Era inminente que un mundial como el que se vivió en Estados Unidos el pasado verano lleno de controversias y muchísimas polémicas, traería repercusiones en todos los ámbitos que existen en el futbol. Desde lo más esencial que es lo deportivo, hasta todo lo relacionado a la geopolítica que emana desde la FIFA hacia todas las federaciones que existen en el orbe. Porque siempre será muy ingenuo aquel que crea que el futbol sólo es “veintidós locos persiguiendo una pelota” y que jamás debemos permitir que se mezclen temas de naturaleza política o económica con el futbol.
Gianni Infantino, hasta el día de hoy presidente de la FIFA, se encargó de representar una vez más, la metamorfosis del hombre que se vive desde los tres pilares que oscurecen a cualquier ser humano: la vanidad, la ambición y el poder. Lo más sorprendente es la inmediatez con la que el mandamás de la FIFA intentó envolver a todo el planeta de futbol tan sólo unas semanas después del final del mundial.
Probablemente, Infantino creyó que todo el mundo continuaba sobreestimulado por todas las emociones y por la sobredosis de futbol derivada de los 104 partidos que se desarrollaron en esta edición. Con dicho contexto, primero se anunciaba la posibilidad real de aumentar el número de participantes, so pretexto de ampliar la promesa a los países más chicos que aún sueñan con jugar un mundial. Pocos días después, llegaba la gran puñalada de Infantino al mundo del futbol: el plan de ceder la organización de la Copa del Mundo a manos de inversionistas privados.

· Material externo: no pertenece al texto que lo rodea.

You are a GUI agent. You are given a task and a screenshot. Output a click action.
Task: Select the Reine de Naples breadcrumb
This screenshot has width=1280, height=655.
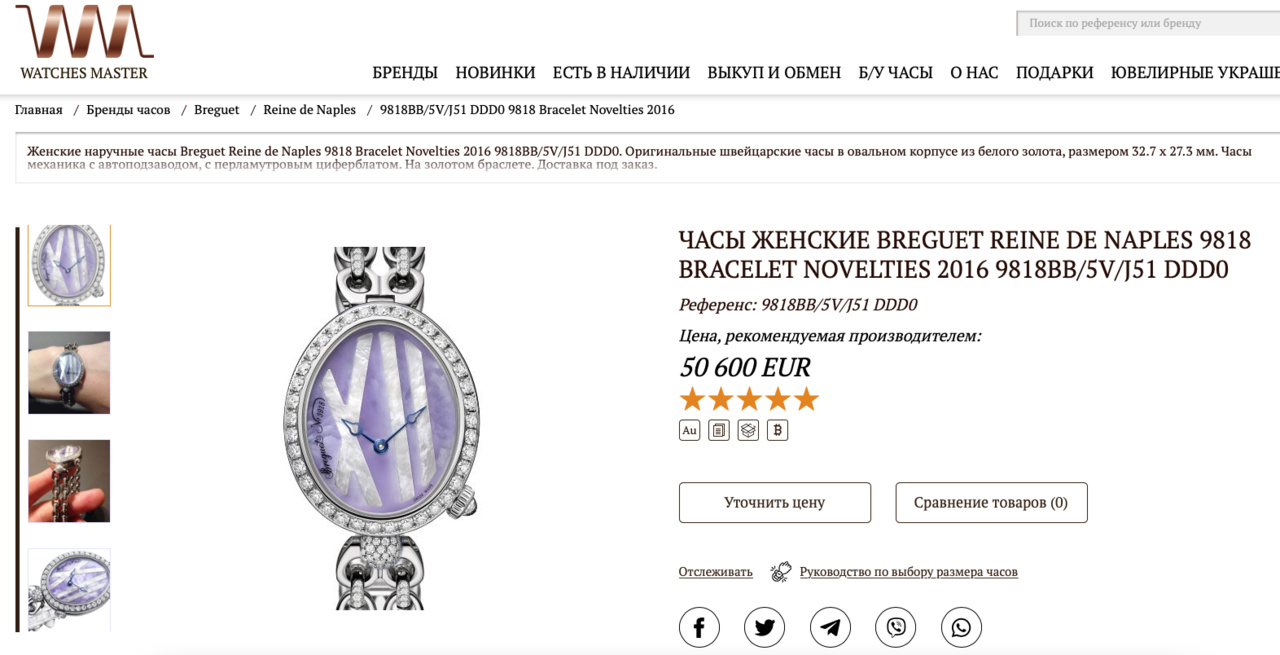pos(309,110)
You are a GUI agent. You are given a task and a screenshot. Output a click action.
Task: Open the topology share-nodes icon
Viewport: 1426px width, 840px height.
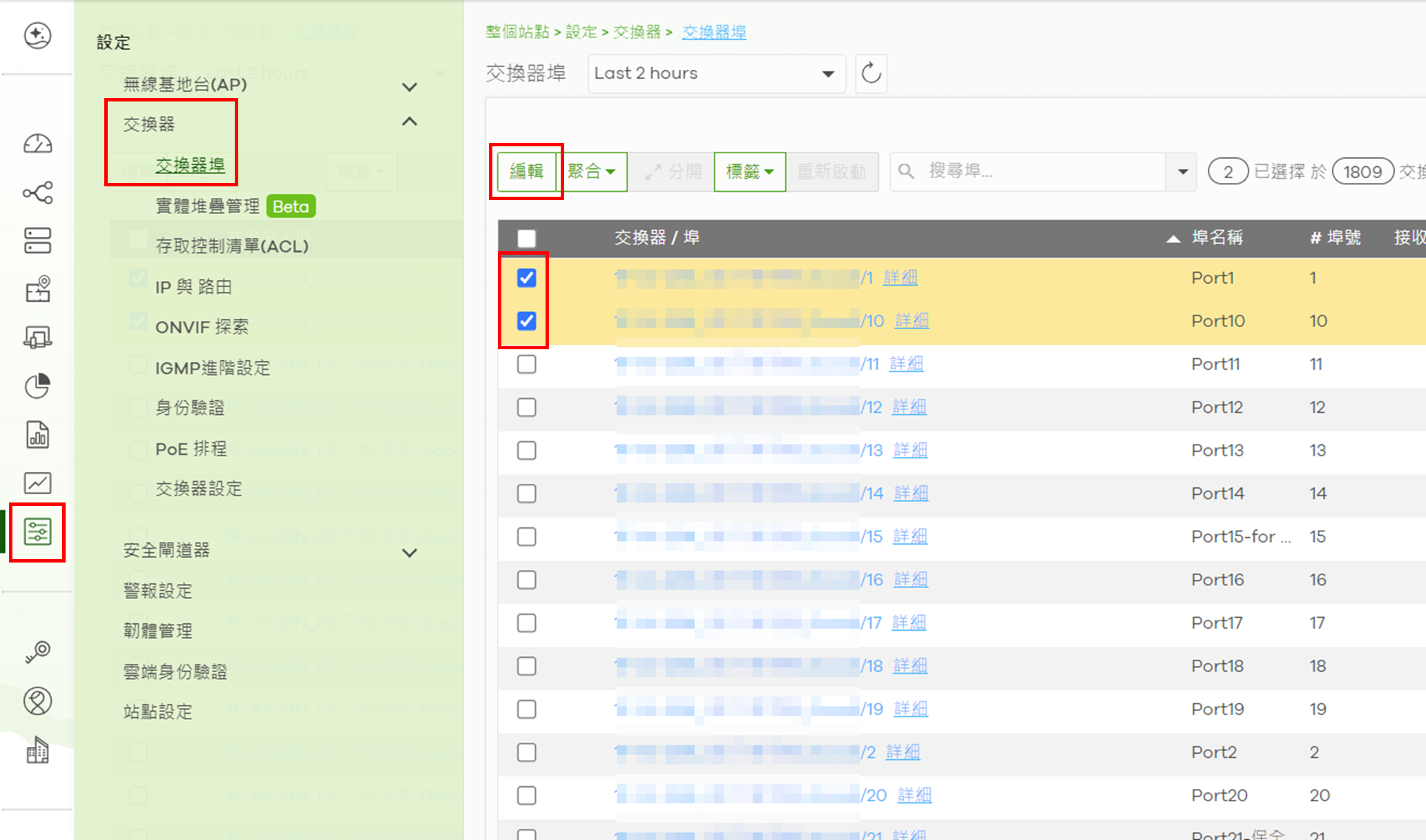coord(37,193)
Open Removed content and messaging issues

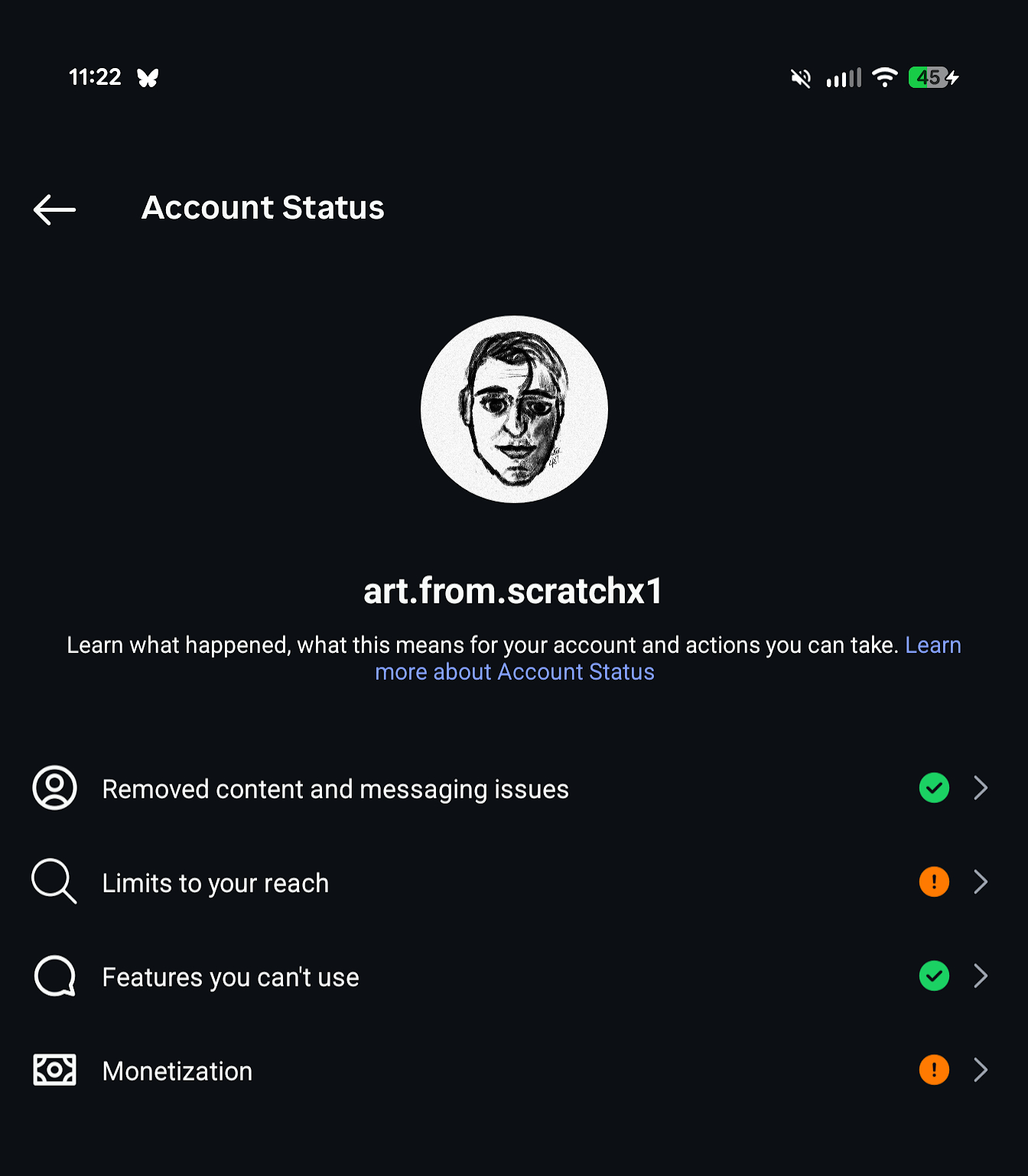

Poco tiempo después de codearse con algunos de los empresarios más importantes del mundo y millonarios del mundo, incluido el presidente de Estados Unidos, Donald Trump, la FIFA presentaba esta iniciativa con un pequeño chantaje o compensación de incluso 50 millones de dólares por cada federación que aceptara el plan, con la finalidad de seguir “desarrollando” el futbol en todos los rincones del planeta. Dicha propuesta tenía fecha de caducidad. En el barrio donde crecí eso suena más a un soborno, pero Infantino siempre tiene un discurso camaleónico.
La ruptura con UEFA, que de por sí ya había varias rencillas por temas como el Mundial de Clubes, era inevitable. Ante las locuras del emperador, Europa tomó el único camino posible, el de boicotear todo lo que huela a Infantino. Es así como hoy el mundo está dividido en dos, como en la Guerra Fria hace más de 70 años, y se abre un frente que todo apunta al fin de la era de Gianni Infantino al frente de la FIFA, pero no cabe duda que el suizo luchará hasta el final para mantenerse en el poder.
Incluso, a pesar de que la FIFA retiró de la mesa el plan de privatización del futbol y ofreció disculpas a todos porque todo fue “un error” de comunicación; UEFA, en conjunto con Concacaf (excepto la FMF que aún muestra lealtad a Infantino) y la Confederación Asiática de Futbol, responde con dureza a dicha publicación y dejó claro que el golpe final se dará en las elecciones a la presidencia de la FIFA planeadas para marzo de 2027 en Rabat, Marruecos. Por ahora, quedará como buen eslogan de campaña parte de la crítica del portugués Luis Figo con quien compartió palco durante el pasado mundial: “Podría escribir 10 mil palabras sobre los problemas de la FIFA. Pero la solución sólo requiere tres: Infantino debe irse”.